Application for CCAA Protection

Based on the requirements under the CCAA, the debtor was only required to (i) meet the low threshold of convincing the Court that, in accordance with paragraph 11.02(3)(a) of the CCAA, circumstances existed that made the order for creditor protection appropriate; and (ii) satisfy the Court that it had acted, and was acting, in good faith and with due diligence, in accordance with paragraph 11.02(3)(b) of the CCAA.

The NLSC followed the Saskatchewan Court of Appeal’s decision in Industrial Properties Regina Limited v Copper Sands Corp. , holding that in order to meet the low threshold of satisfying the Court the appropriate circumstances existed to make the order, the debtor only had to show that there was a “germ of a plan” that suggested “a reasonable possibility of restructuring”. The NLSC noted that this case was slightly different from usual CCAA initial applications, as the debtor filed a Notice of Intention to make a proposal under the BIA just over two weeks prior to the CCAA application. The Court found that as it was being asked to continue an existing restructuring proceeding, there would be a higher threshold in determining whether the applicant had a “germ” of a plan and that any plan should exhibit a slightly higher possibility of coming to life than might otherwise be required.

The NLSC was not satisfied that the debtor’s evidence disclosed a germ of a plan that suggested a reasonable possibility of restructuring or a going concern sale. The evidence suggested that the debtor was “actively seeking new contracts for its vessels” with no other evidence about potential available contracts or chance of success. It also suggested that the debtor intended to reduce operating costs, without any additional information on the amount of said reduction. The NLSC therefore held that the appropriate threshold had not been crossed. In view of this finding, the NLSC did not consider the issues of good faith and due diligence and dismissed the CCAA application.

Application for a Court-Appointed Receiver

The NLSC noted that the appointment of a receiver by the Court engages the exercise of the Court’s discretion to determine whether it appears that the appointment would be “just and convenient” pursuant to section 243 of the BIA. The NLSC held that the word “just” suggests a requirement of fairness and balance while the word “convenient” suggests not just an order which the applicant would find helpful, but one that is necessary for the protection of the assets in question.

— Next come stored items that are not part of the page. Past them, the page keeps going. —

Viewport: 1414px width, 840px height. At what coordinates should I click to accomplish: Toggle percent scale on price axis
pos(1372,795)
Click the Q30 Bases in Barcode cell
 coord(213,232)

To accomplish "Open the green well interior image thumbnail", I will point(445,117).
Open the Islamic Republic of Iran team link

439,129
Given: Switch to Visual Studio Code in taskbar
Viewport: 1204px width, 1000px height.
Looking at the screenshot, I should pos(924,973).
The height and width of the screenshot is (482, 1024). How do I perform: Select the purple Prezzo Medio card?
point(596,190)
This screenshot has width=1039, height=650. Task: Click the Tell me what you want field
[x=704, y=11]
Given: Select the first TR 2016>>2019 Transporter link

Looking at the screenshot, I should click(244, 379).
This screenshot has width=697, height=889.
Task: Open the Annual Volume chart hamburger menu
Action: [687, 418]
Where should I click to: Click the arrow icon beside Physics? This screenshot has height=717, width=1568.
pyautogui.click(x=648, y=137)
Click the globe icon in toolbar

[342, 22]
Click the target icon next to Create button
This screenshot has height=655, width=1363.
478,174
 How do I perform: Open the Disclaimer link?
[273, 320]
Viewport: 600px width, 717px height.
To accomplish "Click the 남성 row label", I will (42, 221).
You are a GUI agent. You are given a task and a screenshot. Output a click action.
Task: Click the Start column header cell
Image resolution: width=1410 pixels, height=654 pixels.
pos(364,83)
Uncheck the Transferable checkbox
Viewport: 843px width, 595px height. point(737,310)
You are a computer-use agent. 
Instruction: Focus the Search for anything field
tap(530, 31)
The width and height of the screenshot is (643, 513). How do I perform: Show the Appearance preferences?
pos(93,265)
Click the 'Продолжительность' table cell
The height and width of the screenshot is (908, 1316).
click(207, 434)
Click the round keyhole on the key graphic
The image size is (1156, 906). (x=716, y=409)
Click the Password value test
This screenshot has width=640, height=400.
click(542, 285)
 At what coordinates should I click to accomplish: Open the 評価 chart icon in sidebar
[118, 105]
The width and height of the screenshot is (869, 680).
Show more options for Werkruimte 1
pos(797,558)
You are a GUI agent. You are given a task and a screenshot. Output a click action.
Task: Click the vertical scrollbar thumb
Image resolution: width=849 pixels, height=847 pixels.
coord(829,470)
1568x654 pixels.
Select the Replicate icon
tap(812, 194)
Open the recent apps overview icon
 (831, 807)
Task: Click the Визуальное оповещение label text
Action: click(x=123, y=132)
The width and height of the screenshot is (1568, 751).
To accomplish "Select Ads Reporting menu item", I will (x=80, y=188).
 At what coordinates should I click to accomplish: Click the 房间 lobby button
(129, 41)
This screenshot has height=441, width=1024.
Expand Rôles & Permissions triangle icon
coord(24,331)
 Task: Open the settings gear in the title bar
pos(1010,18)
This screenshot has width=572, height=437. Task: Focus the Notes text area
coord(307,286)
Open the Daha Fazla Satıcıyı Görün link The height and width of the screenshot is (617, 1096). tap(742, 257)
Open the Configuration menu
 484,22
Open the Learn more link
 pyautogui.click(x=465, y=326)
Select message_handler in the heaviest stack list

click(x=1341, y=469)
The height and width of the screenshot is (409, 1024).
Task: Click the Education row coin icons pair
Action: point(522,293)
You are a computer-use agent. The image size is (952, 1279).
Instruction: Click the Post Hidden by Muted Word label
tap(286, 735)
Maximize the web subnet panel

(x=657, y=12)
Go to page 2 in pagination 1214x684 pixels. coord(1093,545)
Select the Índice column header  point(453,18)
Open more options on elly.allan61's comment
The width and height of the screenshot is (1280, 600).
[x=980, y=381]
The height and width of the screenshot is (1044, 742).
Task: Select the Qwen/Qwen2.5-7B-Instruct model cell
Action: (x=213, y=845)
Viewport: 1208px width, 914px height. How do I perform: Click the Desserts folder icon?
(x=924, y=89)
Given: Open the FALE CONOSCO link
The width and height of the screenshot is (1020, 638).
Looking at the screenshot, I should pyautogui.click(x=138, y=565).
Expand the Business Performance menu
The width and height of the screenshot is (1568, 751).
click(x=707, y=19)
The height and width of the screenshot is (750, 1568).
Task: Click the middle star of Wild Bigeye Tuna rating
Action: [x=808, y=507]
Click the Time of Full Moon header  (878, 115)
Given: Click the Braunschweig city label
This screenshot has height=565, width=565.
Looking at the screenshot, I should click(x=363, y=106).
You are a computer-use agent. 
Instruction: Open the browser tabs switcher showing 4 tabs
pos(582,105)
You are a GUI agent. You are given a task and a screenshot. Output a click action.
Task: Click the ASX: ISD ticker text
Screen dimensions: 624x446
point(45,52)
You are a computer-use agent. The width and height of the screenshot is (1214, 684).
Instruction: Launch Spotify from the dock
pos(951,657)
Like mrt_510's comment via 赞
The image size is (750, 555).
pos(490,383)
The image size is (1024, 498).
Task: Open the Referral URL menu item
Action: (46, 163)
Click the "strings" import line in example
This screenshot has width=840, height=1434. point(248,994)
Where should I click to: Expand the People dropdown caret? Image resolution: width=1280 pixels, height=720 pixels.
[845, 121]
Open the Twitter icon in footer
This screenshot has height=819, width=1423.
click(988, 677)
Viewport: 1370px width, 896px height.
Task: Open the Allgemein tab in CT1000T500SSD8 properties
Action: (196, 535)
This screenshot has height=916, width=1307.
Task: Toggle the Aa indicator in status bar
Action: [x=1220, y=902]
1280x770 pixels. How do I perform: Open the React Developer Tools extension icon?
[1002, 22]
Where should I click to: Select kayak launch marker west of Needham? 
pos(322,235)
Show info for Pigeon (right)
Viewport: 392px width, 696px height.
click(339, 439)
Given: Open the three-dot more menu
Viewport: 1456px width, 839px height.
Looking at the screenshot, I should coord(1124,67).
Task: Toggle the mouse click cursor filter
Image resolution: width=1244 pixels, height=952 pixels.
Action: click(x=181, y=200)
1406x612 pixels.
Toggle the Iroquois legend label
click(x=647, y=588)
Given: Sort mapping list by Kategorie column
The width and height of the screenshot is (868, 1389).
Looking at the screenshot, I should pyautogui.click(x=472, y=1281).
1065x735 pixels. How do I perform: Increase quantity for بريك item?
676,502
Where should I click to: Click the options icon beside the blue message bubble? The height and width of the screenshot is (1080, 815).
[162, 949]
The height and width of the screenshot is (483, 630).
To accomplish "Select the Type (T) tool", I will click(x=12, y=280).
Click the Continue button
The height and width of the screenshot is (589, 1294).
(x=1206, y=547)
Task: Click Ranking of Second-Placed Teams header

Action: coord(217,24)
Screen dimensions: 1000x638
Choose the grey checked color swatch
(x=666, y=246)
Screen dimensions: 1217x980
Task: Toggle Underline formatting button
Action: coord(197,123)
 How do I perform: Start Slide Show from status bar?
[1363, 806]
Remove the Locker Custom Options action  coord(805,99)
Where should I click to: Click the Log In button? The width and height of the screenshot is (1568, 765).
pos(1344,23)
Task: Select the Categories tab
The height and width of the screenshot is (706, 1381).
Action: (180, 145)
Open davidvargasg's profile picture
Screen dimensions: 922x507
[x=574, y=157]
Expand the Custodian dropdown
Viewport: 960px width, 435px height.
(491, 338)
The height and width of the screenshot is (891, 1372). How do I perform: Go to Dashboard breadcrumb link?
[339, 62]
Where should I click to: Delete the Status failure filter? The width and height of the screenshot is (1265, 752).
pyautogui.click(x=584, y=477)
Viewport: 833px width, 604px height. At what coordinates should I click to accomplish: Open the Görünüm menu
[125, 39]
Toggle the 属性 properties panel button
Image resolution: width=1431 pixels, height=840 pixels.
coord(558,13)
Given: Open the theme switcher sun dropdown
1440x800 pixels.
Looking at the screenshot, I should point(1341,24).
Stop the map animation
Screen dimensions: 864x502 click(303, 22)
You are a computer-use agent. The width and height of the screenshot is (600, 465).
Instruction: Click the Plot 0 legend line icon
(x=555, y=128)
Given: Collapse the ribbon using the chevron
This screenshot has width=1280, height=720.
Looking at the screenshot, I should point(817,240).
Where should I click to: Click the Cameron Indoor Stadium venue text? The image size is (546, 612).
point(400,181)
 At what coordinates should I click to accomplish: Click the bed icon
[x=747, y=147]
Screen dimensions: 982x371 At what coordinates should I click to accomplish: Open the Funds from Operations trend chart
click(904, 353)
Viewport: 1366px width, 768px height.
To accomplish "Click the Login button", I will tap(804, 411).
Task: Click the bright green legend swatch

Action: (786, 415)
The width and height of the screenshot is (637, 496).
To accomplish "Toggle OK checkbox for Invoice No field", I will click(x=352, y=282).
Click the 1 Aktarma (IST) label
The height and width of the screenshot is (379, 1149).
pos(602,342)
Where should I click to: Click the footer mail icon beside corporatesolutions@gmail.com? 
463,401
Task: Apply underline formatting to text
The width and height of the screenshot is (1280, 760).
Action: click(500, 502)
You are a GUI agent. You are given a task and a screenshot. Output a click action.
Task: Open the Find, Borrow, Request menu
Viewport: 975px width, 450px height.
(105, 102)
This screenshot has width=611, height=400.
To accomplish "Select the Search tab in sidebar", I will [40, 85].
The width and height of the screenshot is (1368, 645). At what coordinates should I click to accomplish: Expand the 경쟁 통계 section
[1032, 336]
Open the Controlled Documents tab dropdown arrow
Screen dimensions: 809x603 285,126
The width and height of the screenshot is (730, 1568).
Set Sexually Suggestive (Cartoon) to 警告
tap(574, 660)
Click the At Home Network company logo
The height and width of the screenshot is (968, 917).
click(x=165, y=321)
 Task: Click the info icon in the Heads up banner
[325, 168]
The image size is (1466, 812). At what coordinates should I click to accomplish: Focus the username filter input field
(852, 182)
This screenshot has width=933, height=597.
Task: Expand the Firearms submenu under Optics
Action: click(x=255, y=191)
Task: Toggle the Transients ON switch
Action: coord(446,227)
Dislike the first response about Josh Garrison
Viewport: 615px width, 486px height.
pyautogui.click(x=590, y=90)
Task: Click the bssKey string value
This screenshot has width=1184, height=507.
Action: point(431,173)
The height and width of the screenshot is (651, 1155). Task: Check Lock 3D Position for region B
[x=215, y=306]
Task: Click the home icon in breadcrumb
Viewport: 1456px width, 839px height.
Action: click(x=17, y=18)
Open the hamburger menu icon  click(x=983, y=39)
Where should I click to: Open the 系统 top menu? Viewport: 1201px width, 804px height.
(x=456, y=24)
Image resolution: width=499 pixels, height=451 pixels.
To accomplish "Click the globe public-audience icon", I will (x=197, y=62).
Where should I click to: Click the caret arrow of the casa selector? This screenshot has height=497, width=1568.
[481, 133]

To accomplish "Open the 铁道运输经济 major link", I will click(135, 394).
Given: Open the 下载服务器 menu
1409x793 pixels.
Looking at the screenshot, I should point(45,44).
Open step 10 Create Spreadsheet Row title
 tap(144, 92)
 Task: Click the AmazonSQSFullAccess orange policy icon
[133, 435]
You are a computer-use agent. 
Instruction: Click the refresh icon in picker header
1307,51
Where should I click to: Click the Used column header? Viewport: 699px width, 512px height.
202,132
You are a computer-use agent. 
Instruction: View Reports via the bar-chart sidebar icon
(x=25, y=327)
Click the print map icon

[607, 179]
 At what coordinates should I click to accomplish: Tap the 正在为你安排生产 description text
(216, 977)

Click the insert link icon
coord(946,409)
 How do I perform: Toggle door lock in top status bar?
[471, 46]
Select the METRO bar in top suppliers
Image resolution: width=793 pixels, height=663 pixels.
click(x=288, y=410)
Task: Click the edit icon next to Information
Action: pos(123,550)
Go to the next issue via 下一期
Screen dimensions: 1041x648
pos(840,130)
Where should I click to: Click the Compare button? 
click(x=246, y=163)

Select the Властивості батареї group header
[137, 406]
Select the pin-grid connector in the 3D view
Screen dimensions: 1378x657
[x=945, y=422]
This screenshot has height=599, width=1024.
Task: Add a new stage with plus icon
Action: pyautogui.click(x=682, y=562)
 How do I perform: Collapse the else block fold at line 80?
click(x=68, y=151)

The NLSC proceeded to place considerable weight on that fact that BDC, through its security agreements with the debtor, had the ability and contractual authority to privately appoint a receiver without enlisting the aid of the Court. On this point, the NLSC noted a lack of evidence that (i) BDC’s security would be jeopardized under a private appointment, (ii) the debtor’s management would not cooperate with a private receiver, and (iii) a court-appointment was necessary for effective realization of the property, which was mainly comprised of fixed assets that did not risk being moved.

Notwithstanding the facts that BDC’s application for court-appointment was supported by the other secured lender (the Bank of Nova Scotia) and the debtor had admitted insolvency, the NLSC held that the court-appointment was not necessary to protect and preserve the assets and, therefore, did not meet the “just and convenient” test. Accordingly, the NLSC dismissed BDC’s receivership application.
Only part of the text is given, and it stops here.